Мок молчал. В голове у него так и грохотало: «В костюме, в костюме…»

— Послушай, Кэте, — Мок назвал девушку ее настоящим именем, — давненько я у вас не бывал. Сюда, оказывается, и гомосеки забредают. И про костюмы я ничего не знал… Кто их выдумал? Ваш новый шеф?

— Да, герр Нагель.

— А Август тоже устраивает для клиентов маскарад?

— Редко. — Кэте зло усмехнулась. — Но некоторые настаивают.

— А кого Август изображает?

Девушка задумалась.

— Гладиатора, фабричного рабочего. Да мало ли кого… Чаще всего гладиатора… Как-то один пьяный вопил на всю округу… — И Кэте заорала нетрезвым голосом: — Хочу гладиатора!

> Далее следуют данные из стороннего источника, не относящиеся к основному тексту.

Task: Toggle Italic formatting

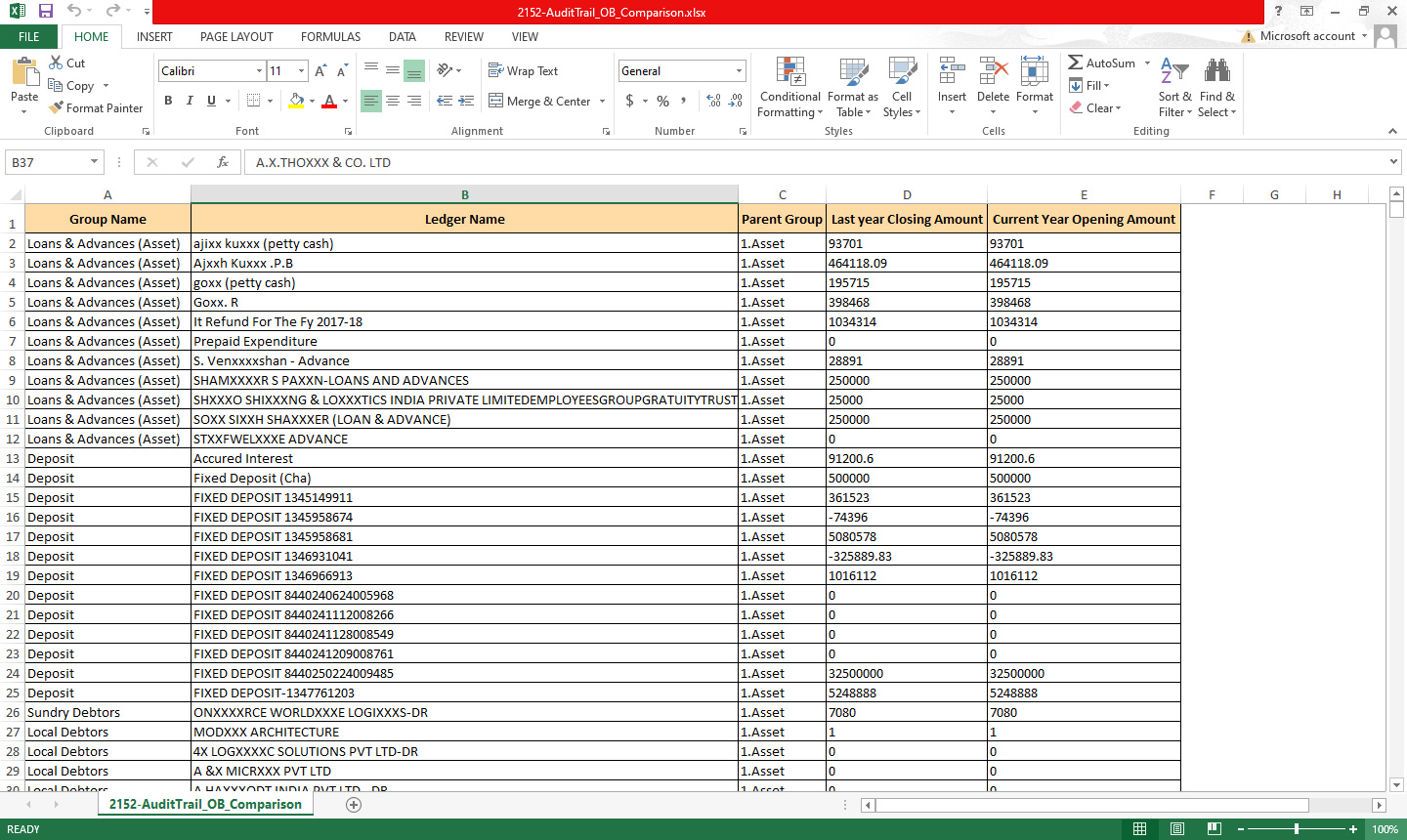Action: (190, 101)
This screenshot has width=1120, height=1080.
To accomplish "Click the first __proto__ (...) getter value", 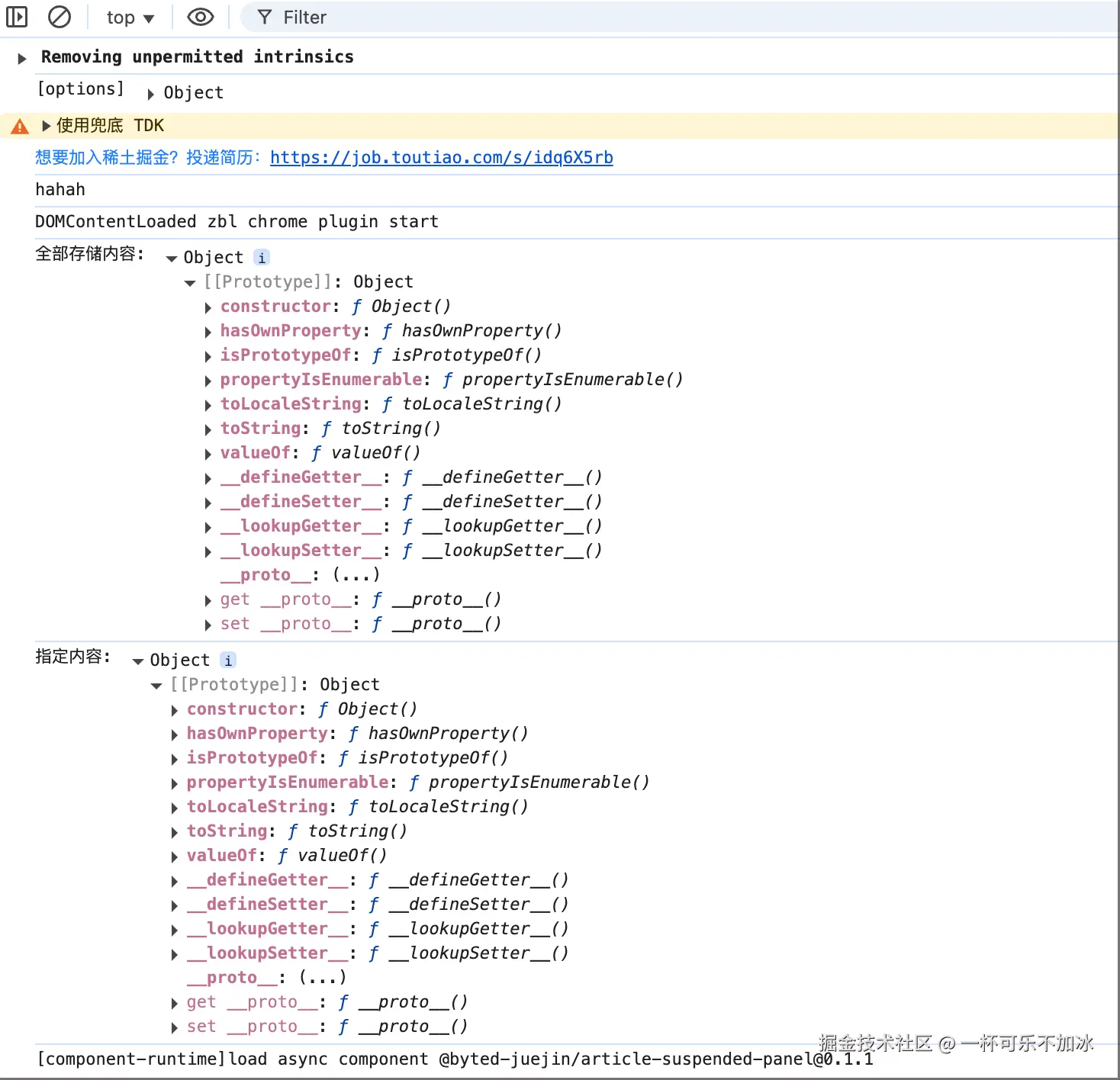I will 356,574.
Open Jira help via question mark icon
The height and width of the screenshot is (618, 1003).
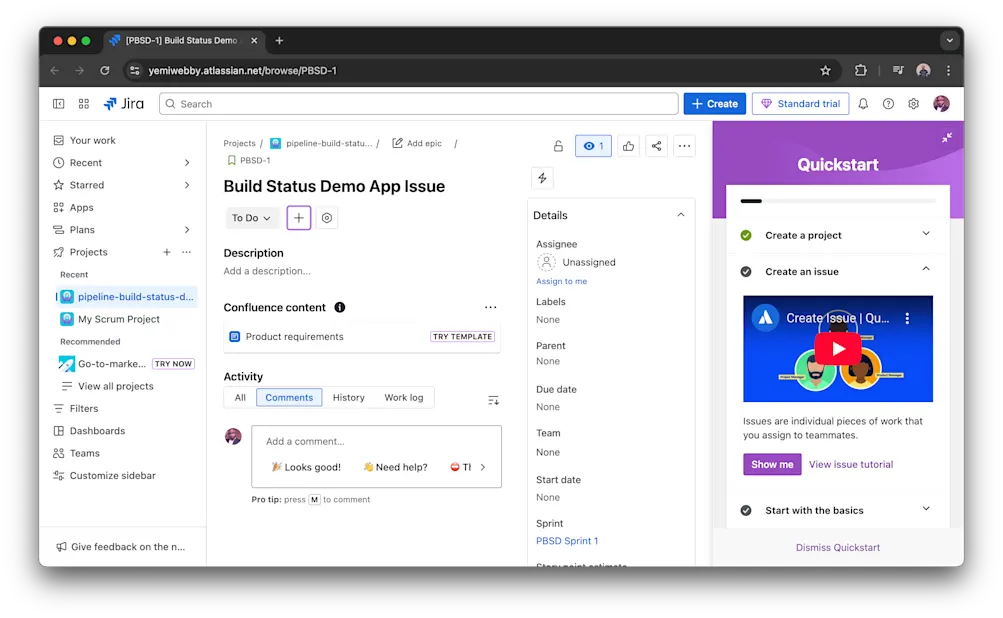click(x=887, y=103)
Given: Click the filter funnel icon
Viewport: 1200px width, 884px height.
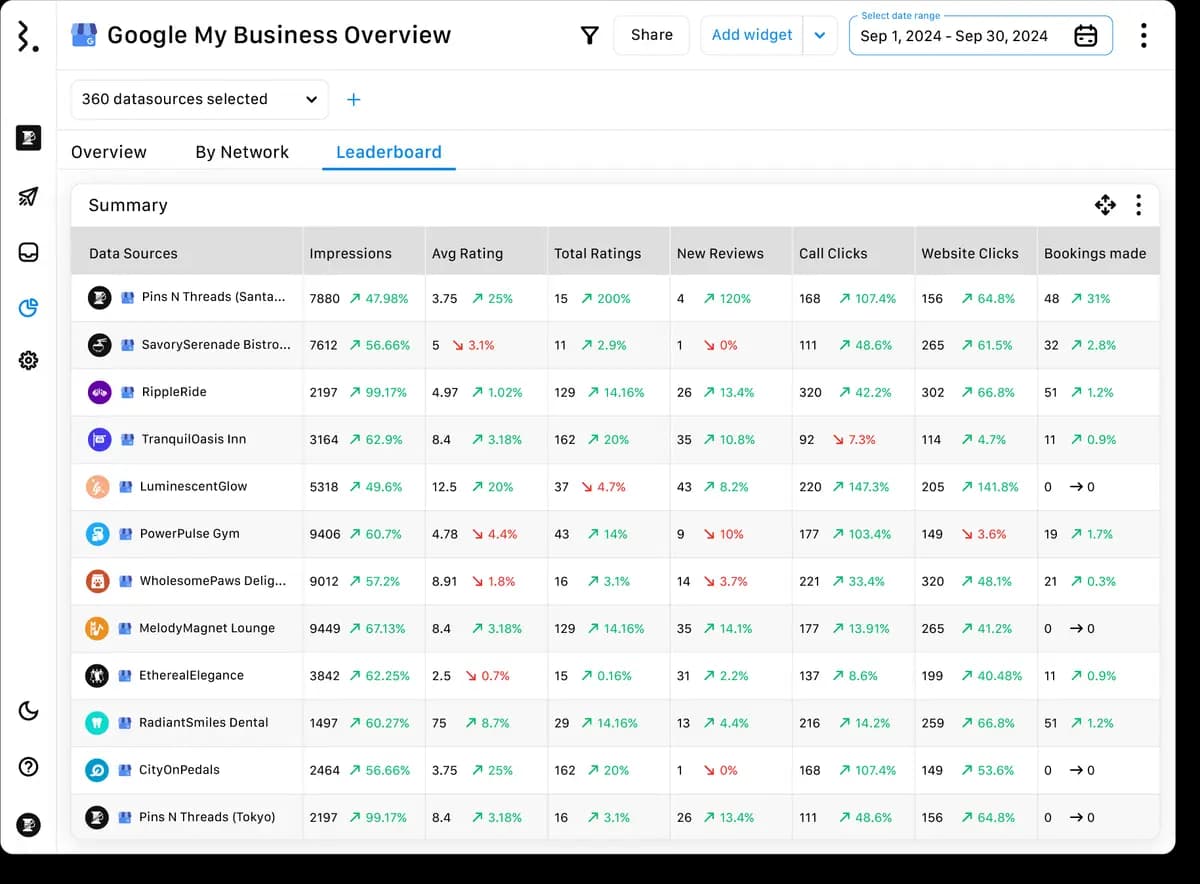Looking at the screenshot, I should tap(590, 36).
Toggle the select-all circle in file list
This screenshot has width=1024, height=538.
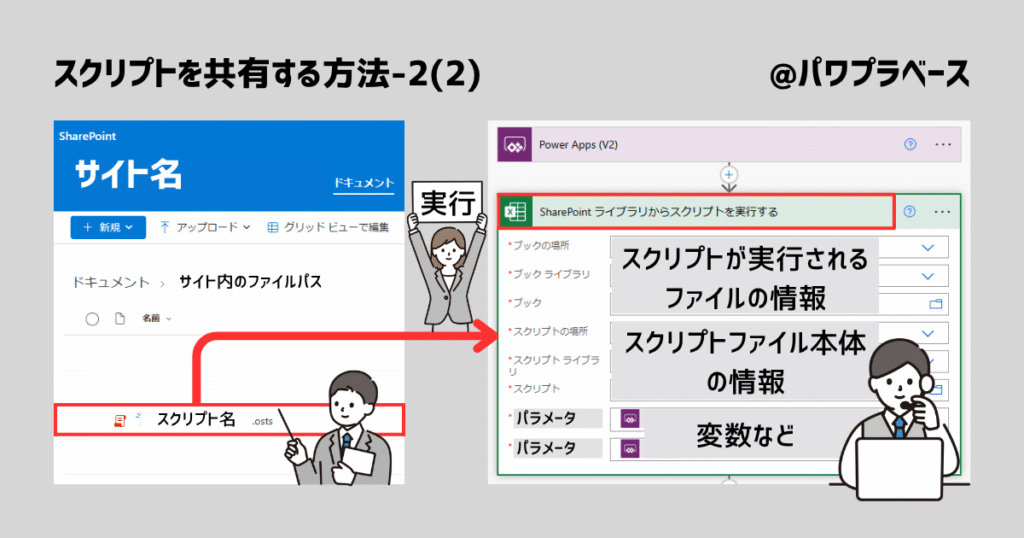point(92,319)
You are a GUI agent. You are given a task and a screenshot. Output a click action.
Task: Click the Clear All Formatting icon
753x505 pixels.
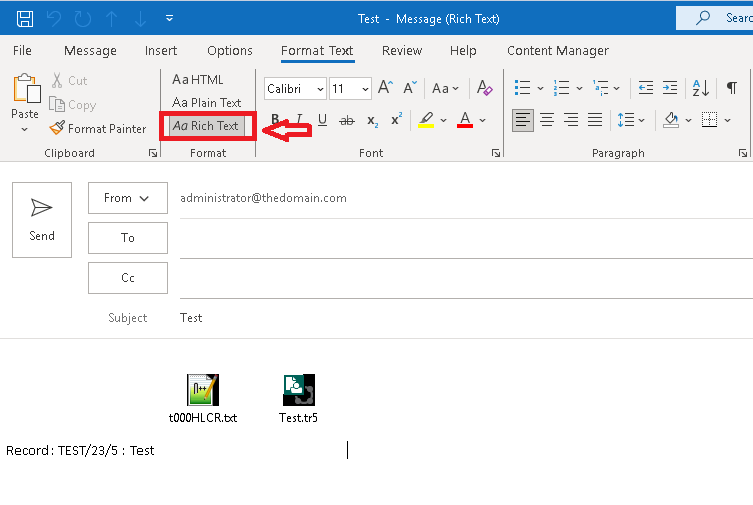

Мок верил в подсказки интуиции, в автоматизм мышления, столь модный последнее время в искусстве авангарда, придавал большое значение цепочкам ассоциаций, даже самых странных, был убежден, что последовательность представлений может нести в себе нечто пророческое. Манифесты Дюшана[26] не казались ему извращенными фантазиями дегенерата. Мок никогда не отмахивался от полицейских суеверий и предчувствий. Вот и теперь вопрос, кого изображает Август, ему подсказала интуиция. Закрыв глаза, Мок принялся копаться в памяти. Пусто. Жажда. Похмелье. Усталость. Бессонная ночь. Кэте, изображая пьяного, кричит: «Хочу гладиатора!» Дама в кабинете тоже бубнила заплетающимся языком: «Хочу кучера! Немедля! Подать его сюда!» Звуки фокстрота. Все это было несколько дней тому назад, когда он пил джин и обнимал фордансерку за тоненькую талию. «Венгерский король». Это там молодой кельнер, помогая нести Рютгарда к машине, объяснял Моку: «Наш директор, герр Билковский, запрещает нанимать извозчиков. Лошади пачкают тротуар перед гостиницей». А дама кричала: «Хочу кучера!» «Сию минуточку, милостивая государыня», — отвечал кельнер…

вернуться

26

Марсель Дюшан (1887–1968) — французский художник и теоретик искусства. В 1912 ввел в употребление термин «реди-мейд» (англ. «готовое изделие»), то есть взятое наобум изделие массового производства, выставленное в качестве искусства. Его «Фонтан», например, состоял из водруженного на табуретку велосипедного колеса, полки для бутылок и писсуара. Работы Дюшана оказали огромное влияние на такое течение в искусстве, как сюрреализм и, позднее, концептуализм.